Los astilleros japoneses deben fusionarse si quieren sobrevivir

Recientemente se ha conocido que la cartera de pedidos de los astilleros japoneses a superado a la de los surcoreanos.

Los astilleros japoneses, que se enfrentan a una disminución en su cartera de pedidos, deben prepararse para realizar una serie de fusiones con el objetivo de mantenerse competitivos dentro del sector.

Así lo han manifestado los representantes de Japan Marine United, JMU, el astillero resultante de la integración de las compañías IHI Marine, NKK e Hitachi Zosen, que han declarado que los astilleros nipones necesitan buscar nuevas fusiones y adquisiciones para evitar desaparecer de la escena actual, en la que los astilleros chinos y surcoreanos ofrecen servicios más económicos.

Desde JMU han manifestado que actualmente «hay demasiados astilleros» y que las fusiones son «primordiales para que la mejora de la competitividad tecnológica se entienda como una solución viable». Asimismo, han manifestado que Japón debe establecer a «la mayor brevedad posible» una nueva estructura industrial para hacer frente a los competidores chinos y surcoreanos.

En este contexto, Mitsubishi Heavy Industries ha firmado recientemente una alianza con los astilleros Imabari Shipbuilding, Oshima Shipbuilding y Namura Shipbuilding para tratar de reducir los costes.

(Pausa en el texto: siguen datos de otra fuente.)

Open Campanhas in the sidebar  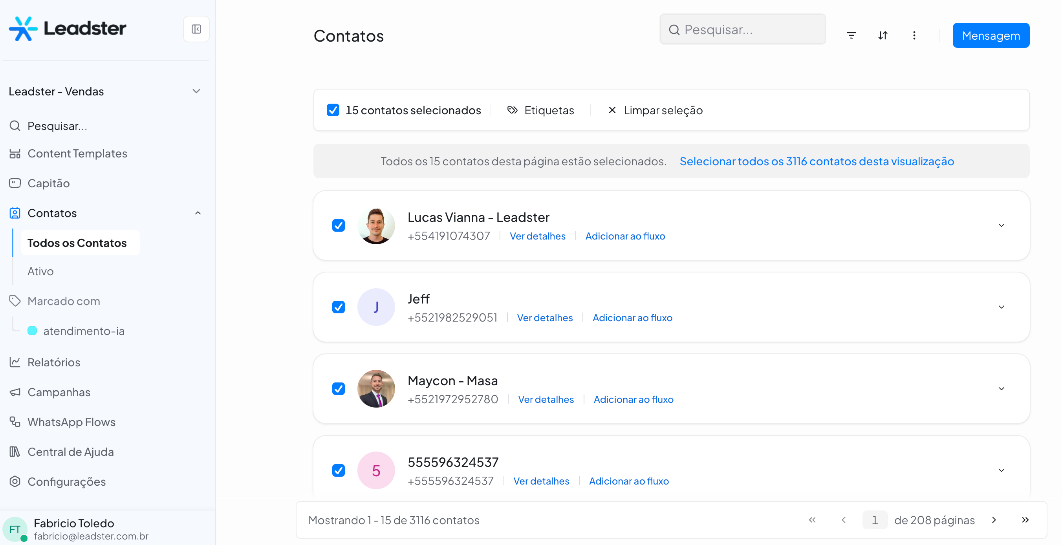[x=59, y=392]
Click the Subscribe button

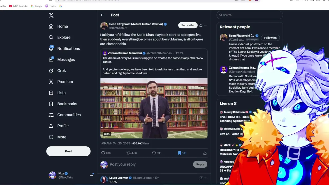click(188, 25)
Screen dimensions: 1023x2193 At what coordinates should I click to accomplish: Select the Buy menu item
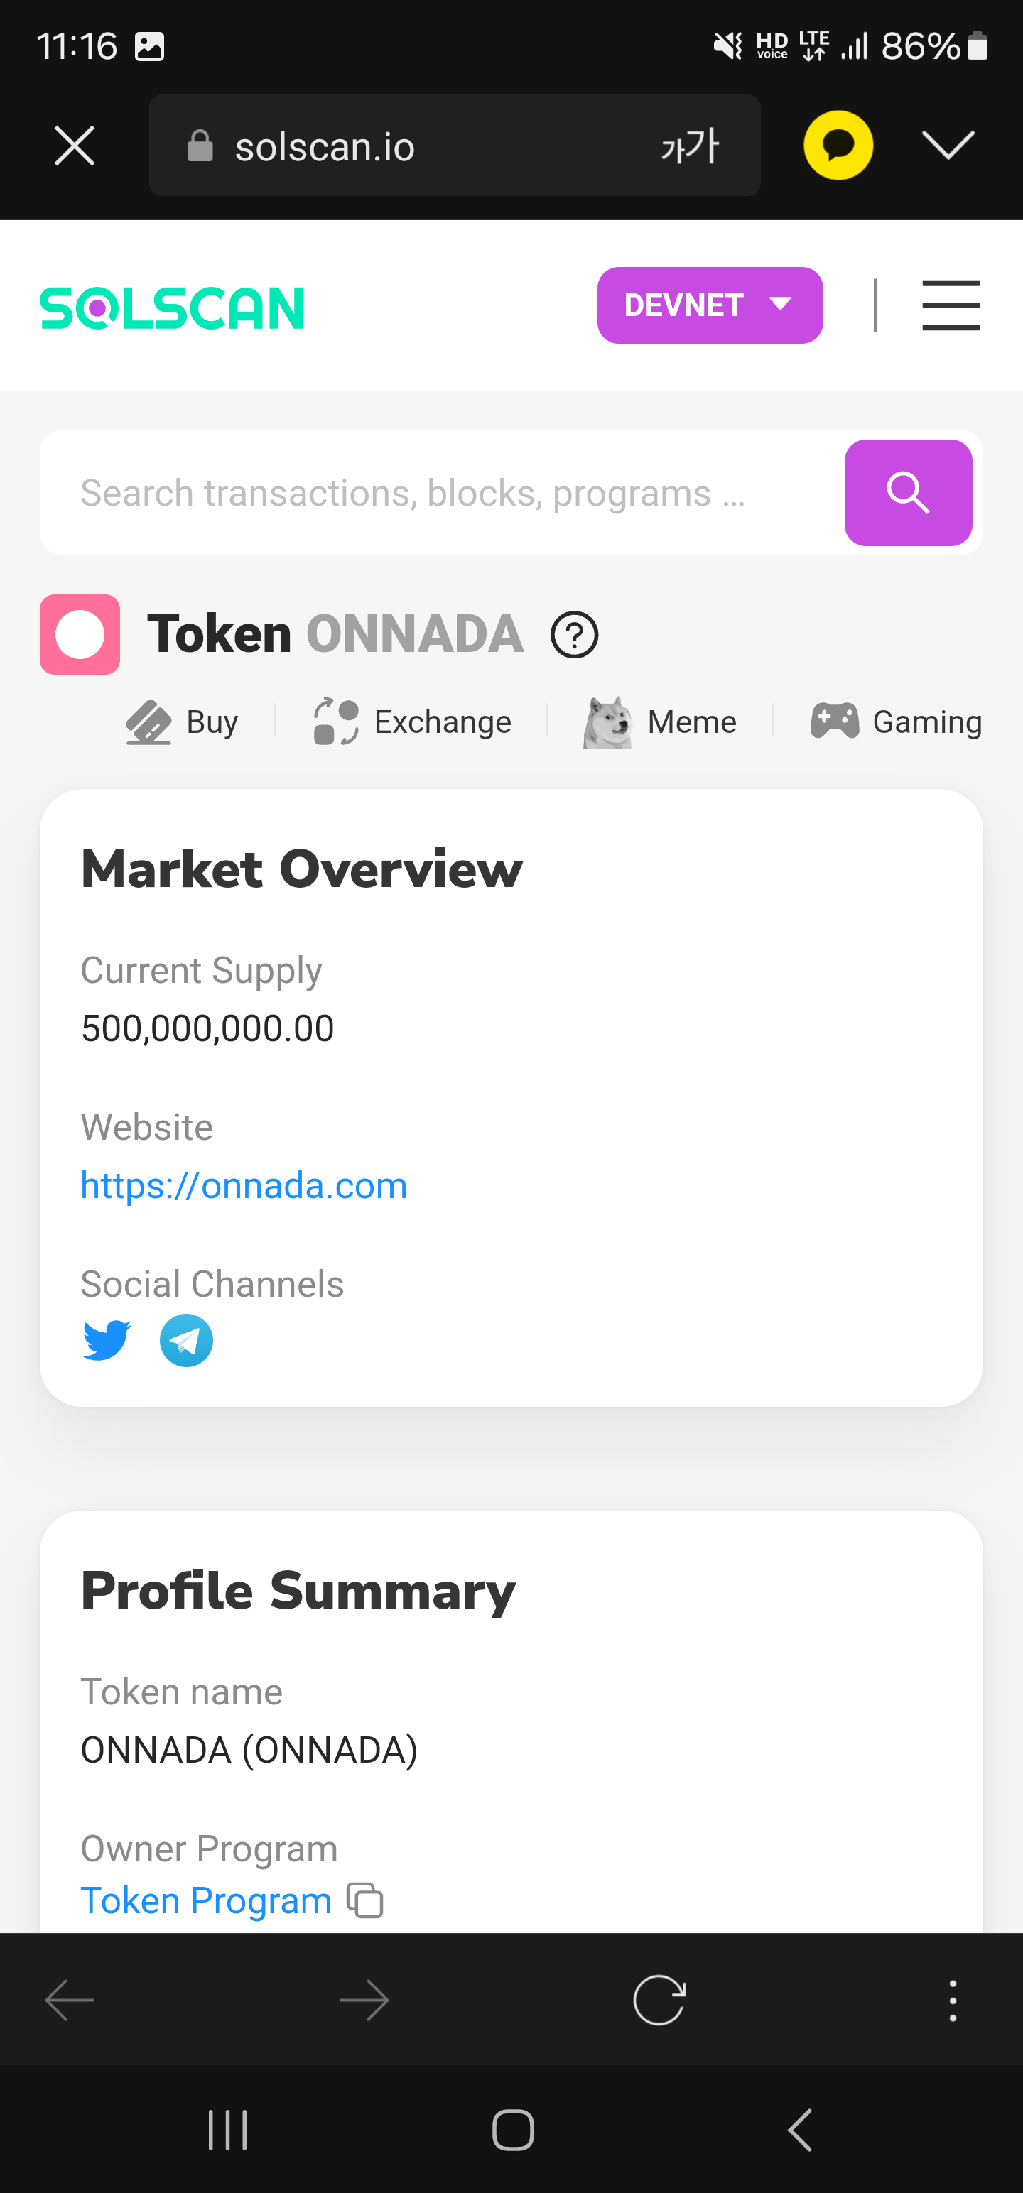[x=182, y=722]
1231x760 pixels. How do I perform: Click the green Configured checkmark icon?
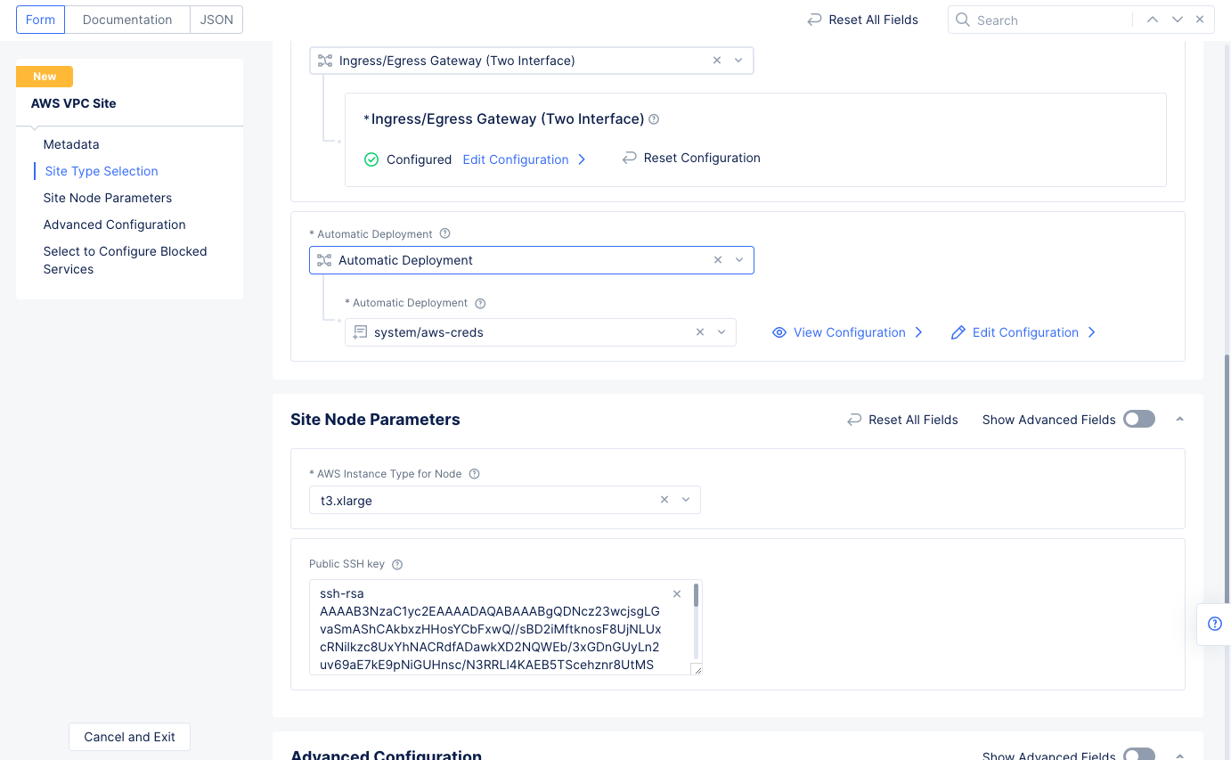371,159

El aviso de Japan Marine United se produce semanas después de que se conociese que la cartera de pedidos de los astilleros japoneses habían superado por primera vez en 17 años a la de sus competidores surcoreanos. En concreto, en diciembre de 2016 han alcanzado los 20,6 millones de CGT, sobrepasando en un 3,5% los 19,9 millones de CGT de los astilleros surcoreanos. 

Los datos del pasado mes de diciembre suponen un cambio radical respecto a los registrados en 2015, cuando la cartera de astilleros de Corea del Sur superaba en un 20% a la de sus competidores japoneses, con 31,1 millones de CGT frente a los 25,6 millones de la cartera de pedidos de Japón. No obstante, las cifras del último mes de 2016 también reflejan un descenso en los pedidos de ambos países.